## [HOW TO COMPLETE THIS TASK]
Search the data for the word "computer" and copy out every line that has it.

## [EXERCISE MATERIALS]
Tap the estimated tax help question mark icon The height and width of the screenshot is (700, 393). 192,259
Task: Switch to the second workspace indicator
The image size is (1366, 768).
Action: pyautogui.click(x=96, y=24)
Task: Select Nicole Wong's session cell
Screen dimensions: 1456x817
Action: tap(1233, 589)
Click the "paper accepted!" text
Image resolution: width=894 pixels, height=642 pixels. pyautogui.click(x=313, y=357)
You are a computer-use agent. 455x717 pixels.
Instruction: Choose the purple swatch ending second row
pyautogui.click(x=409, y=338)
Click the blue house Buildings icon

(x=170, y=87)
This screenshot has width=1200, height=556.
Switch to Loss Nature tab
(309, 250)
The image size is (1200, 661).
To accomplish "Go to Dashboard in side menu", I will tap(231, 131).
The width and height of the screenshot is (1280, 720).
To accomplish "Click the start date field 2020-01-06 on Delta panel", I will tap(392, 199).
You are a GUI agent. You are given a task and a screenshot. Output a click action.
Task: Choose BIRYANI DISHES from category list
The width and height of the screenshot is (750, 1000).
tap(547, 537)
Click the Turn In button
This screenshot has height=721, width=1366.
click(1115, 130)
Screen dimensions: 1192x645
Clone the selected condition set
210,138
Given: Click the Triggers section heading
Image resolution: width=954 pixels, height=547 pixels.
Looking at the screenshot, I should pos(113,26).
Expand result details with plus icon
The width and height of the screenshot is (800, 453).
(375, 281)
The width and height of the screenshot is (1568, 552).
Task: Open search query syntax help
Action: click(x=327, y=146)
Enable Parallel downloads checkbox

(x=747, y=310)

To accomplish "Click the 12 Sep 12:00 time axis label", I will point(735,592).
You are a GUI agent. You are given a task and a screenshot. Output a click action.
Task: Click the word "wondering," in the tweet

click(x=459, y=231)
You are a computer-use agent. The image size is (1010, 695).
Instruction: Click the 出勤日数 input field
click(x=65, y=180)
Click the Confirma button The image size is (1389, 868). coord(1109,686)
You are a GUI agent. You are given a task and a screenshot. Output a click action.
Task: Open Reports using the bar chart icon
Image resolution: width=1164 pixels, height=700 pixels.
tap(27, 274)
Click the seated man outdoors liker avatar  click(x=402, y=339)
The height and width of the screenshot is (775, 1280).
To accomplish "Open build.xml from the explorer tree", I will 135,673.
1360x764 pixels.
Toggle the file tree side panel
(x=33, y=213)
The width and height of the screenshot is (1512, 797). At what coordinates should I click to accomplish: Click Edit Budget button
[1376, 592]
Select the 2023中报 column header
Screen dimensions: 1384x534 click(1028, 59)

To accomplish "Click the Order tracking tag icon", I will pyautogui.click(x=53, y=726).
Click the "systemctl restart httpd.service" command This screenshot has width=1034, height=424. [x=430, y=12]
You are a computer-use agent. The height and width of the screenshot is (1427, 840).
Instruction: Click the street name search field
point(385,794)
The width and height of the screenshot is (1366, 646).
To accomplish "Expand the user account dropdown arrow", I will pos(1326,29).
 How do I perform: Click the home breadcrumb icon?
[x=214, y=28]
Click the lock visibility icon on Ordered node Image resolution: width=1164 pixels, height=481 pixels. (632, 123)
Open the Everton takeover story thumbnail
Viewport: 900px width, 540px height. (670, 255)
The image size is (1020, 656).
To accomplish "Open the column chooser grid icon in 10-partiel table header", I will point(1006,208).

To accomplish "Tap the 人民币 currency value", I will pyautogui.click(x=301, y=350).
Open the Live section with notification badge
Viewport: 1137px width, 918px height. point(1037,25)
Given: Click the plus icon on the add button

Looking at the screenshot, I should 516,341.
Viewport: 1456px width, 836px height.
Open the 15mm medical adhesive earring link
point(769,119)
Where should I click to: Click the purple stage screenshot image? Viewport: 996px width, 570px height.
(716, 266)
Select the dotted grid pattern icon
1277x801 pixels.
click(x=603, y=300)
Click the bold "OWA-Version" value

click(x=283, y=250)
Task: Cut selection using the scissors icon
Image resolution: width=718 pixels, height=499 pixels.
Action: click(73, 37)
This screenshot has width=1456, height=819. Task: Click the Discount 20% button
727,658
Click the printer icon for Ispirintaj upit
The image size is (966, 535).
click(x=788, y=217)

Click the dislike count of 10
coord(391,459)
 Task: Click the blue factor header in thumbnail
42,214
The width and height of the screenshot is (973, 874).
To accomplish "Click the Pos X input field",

## [WRITTEN ANSWER]
You are a computer-use agent. 455x717 pixels.
You are a computer-use agent. The image size is (1010, 695).
You are a computer-use agent. The height and width of the screenshot is (1427, 840).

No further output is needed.